▶ [What you will do]:
Every line from the one containing "You are a computer-use" to the end of the listing below should be transcribed exactly, and no line outside that span should appear.

▶ [Available records]:

━━━━

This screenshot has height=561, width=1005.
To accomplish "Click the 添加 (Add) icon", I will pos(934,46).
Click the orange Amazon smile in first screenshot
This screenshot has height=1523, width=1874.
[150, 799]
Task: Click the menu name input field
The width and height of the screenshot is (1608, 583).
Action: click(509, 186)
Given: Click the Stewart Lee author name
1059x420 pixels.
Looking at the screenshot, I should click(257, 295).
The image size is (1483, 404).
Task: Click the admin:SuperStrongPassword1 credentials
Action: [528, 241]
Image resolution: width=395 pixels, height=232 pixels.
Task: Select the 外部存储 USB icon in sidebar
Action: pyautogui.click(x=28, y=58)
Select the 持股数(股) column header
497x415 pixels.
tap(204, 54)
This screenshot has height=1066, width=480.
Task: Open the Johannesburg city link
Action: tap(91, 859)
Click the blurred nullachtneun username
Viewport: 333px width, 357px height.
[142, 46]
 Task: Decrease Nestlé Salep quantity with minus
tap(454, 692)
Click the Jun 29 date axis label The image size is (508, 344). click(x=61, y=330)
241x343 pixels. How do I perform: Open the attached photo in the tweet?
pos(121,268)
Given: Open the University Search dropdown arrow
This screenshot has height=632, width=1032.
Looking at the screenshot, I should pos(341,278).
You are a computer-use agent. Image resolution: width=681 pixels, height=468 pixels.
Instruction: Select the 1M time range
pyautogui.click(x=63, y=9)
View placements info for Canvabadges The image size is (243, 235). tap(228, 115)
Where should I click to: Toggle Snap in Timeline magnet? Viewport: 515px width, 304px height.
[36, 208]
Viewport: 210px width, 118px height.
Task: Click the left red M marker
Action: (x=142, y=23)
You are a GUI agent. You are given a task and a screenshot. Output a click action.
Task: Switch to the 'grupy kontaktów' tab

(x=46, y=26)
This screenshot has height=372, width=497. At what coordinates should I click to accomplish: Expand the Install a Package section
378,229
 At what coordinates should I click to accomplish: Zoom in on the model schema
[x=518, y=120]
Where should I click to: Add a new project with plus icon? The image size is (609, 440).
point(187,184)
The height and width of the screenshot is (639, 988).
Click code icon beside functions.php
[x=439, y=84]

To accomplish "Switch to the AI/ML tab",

━━━━

▶ [Result for this task]:
You are a computer-use agent. Image resolution: width=681 pixels, height=468 pixels.
Instruction: Select the 1M time range
pyautogui.click(x=63, y=9)
View placements info for Canvabadges The image size is (243, 235). tap(228, 115)
Where should I click to: Toggle Snap in Timeline magnet? Viewport: 515px width, 304px height.
[36, 208]
Viewport: 210px width, 118px height.
Task: Click the left red M marker
Action: (x=142, y=23)
You are a GUI agent. You are given a task and a screenshot. Output a click action.
Task: Switch to the 'grupy kontaktów' tab

(x=46, y=26)
This screenshot has height=372, width=497. At what coordinates should I click to accomplish: Expand the Install a Package section
378,229
 At what coordinates should I click to accomplish: Zoom in on the model schema
[x=518, y=120]
Where should I click to: Add a new project with plus icon? The image size is (609, 440).
point(187,184)
The height and width of the screenshot is (639, 988).
Click code icon beside functions.php
[x=439, y=84]

To accomplish "Switch to the AI/ML tab",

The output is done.